[Passage]:
━━━

TheNational
Israel, Hizbollah signal their flare-up is over
January 29, 2015 Updated: January 29, 2015 11:03 PM
JERUSALEM, BEIRUT // Israel and Hizbollah signalled on Thursday that their rare flare-up in fighting across the Israel-Lebanon border was over, after the Lebanese guerrillas killed two Israeli troops in retaliation for a deadly airstrike in Syria last week.
Israel said it had received a message from Unifil, the United Nations peacekeeping force in Lebanon, that Hizbollah was not interested in further escalation.
In Beirut, a Lebanese source said Israel informed Hizbollah via Unifil “that it will make do with what happened yesterday and it does not want the battle to expand”.
Asked on Israel’s Army Radio whether Hizbollah had sought to de-escalate, the Israeli defence minister Moshe Yaalon said: “There are lines of coordination between us and Lebanon via Unifil and such a message was indeed received from Lebanon.”

━━━

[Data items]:
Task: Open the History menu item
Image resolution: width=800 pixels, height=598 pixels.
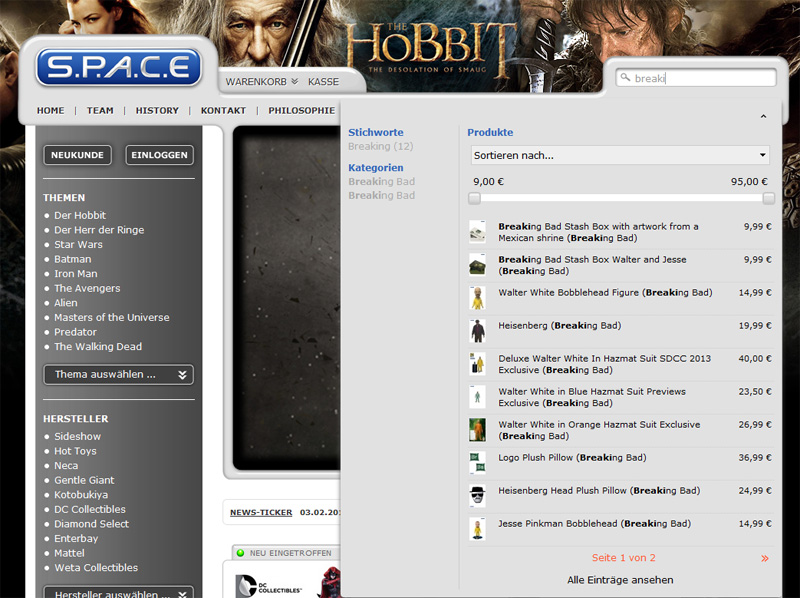Action: pos(157,111)
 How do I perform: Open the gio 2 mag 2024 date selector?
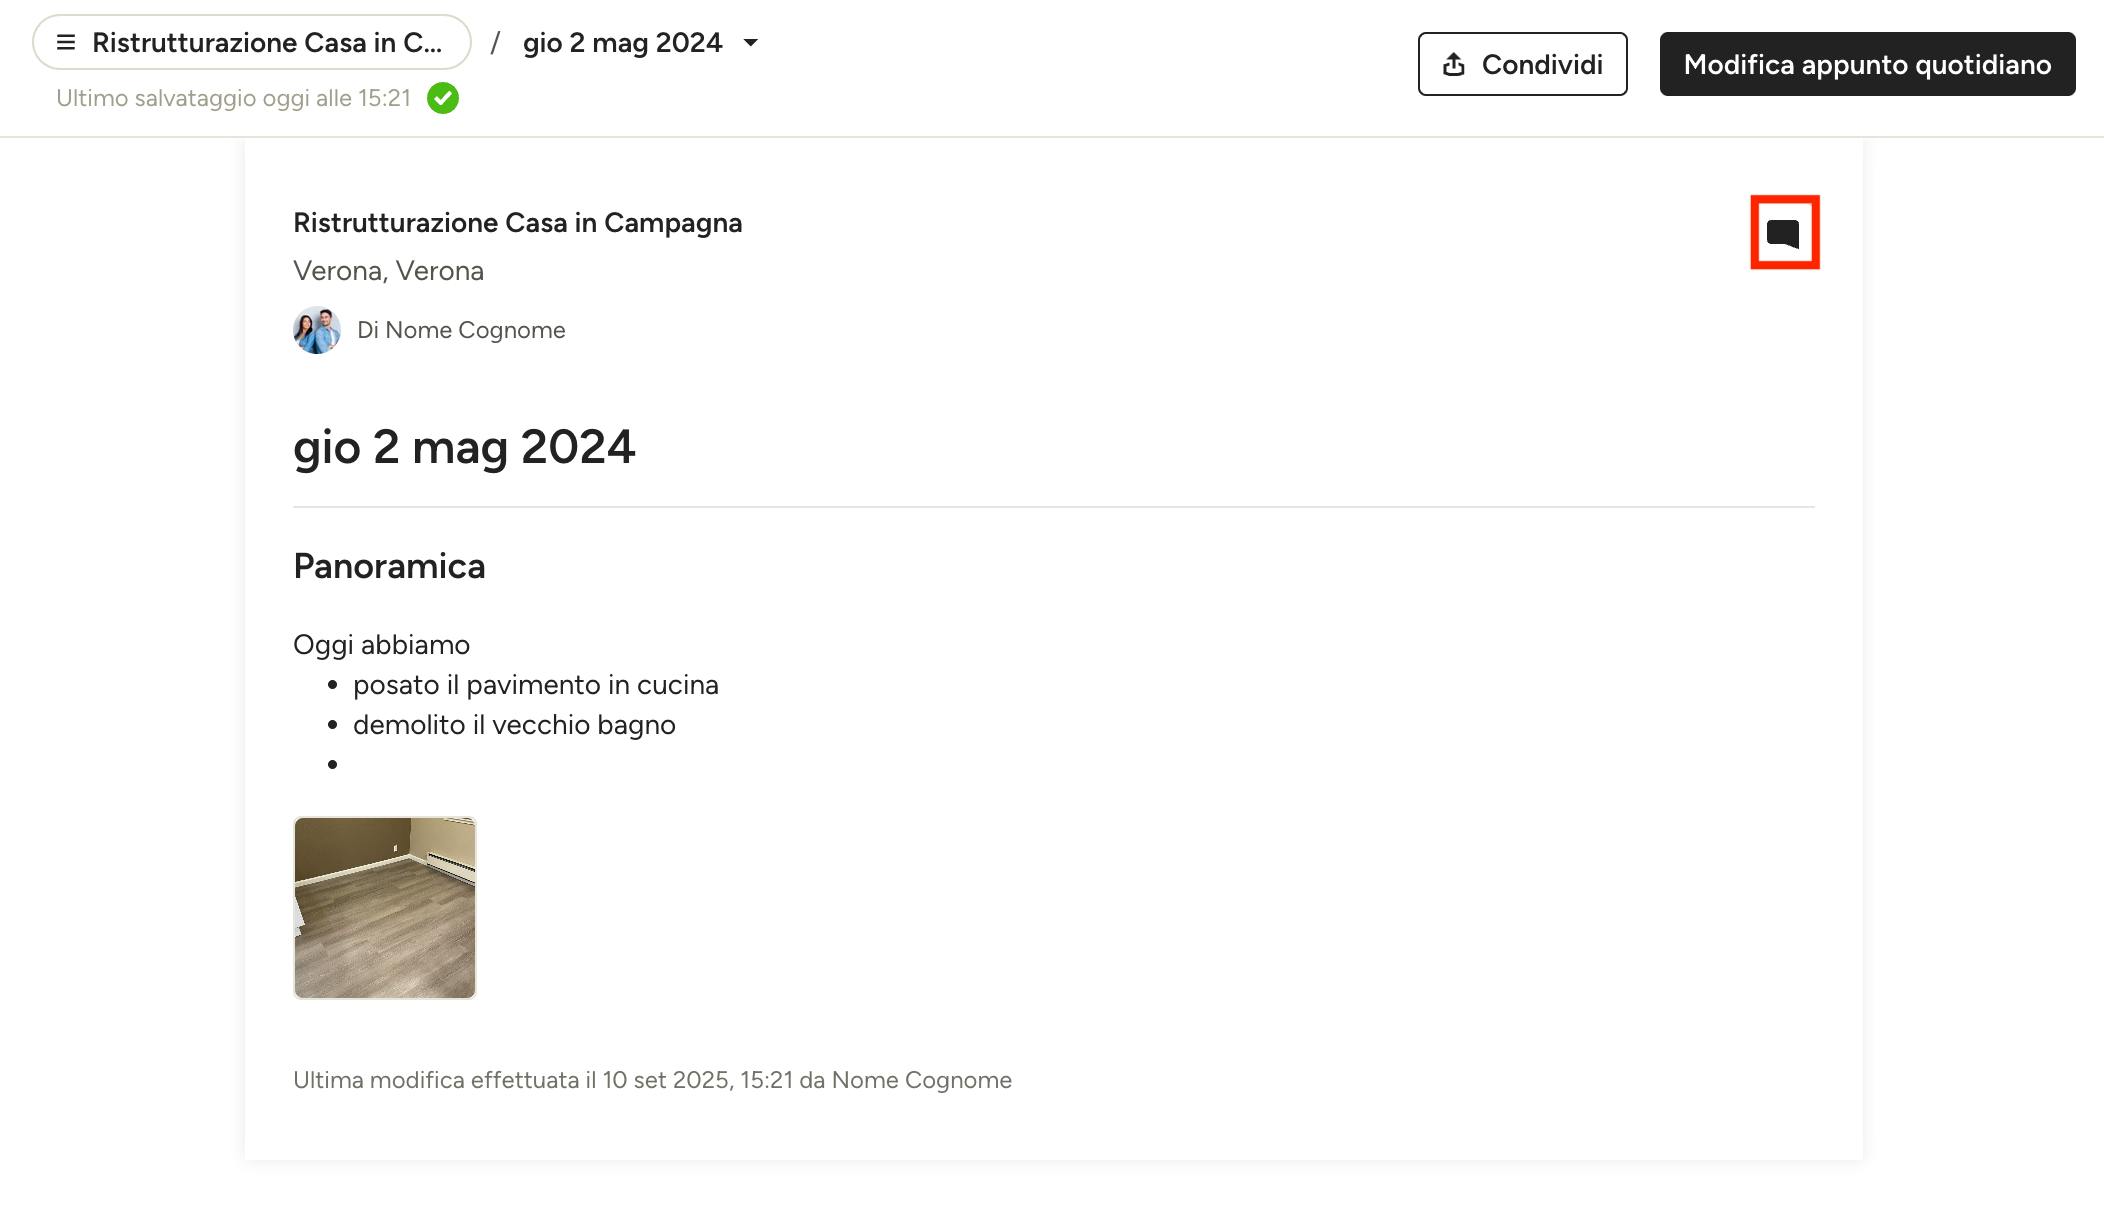640,43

━━━

[Set exercise 1]: Update the article about the Israel-Hizbollah flare-up, everything from "TheNational" down to "Syria last week.", so that "Hezbollah" replaces "Hizbollah" each time it occurs, and write that span out again.
[Set exercise 2]: Print every line of the Data items rows exactly as they stand, but leave the pictures out.

[Full solution 1]:
TheNational
Israel, Hezbollah signal their flare-up is over
January 29, 2015 Updated: January 29, 2015 11:03 PM
JERUSALEM, BEIRUT // Israel and Hezbollah signalled on Thursday that their rare flare-up in fighting across the Israel-Lebanon border was over, after the Lebanese guerrillas killed two Israeli troops in retaliation for a deadly airstrike in Syria last week.

[Full solution 2]:
Task: Open the History menu item
Image resolution: width=800 pixels, height=598 pixels.
Action: pos(157,111)
 How do I perform: Open the gio 2 mag 2024 date selector?
640,43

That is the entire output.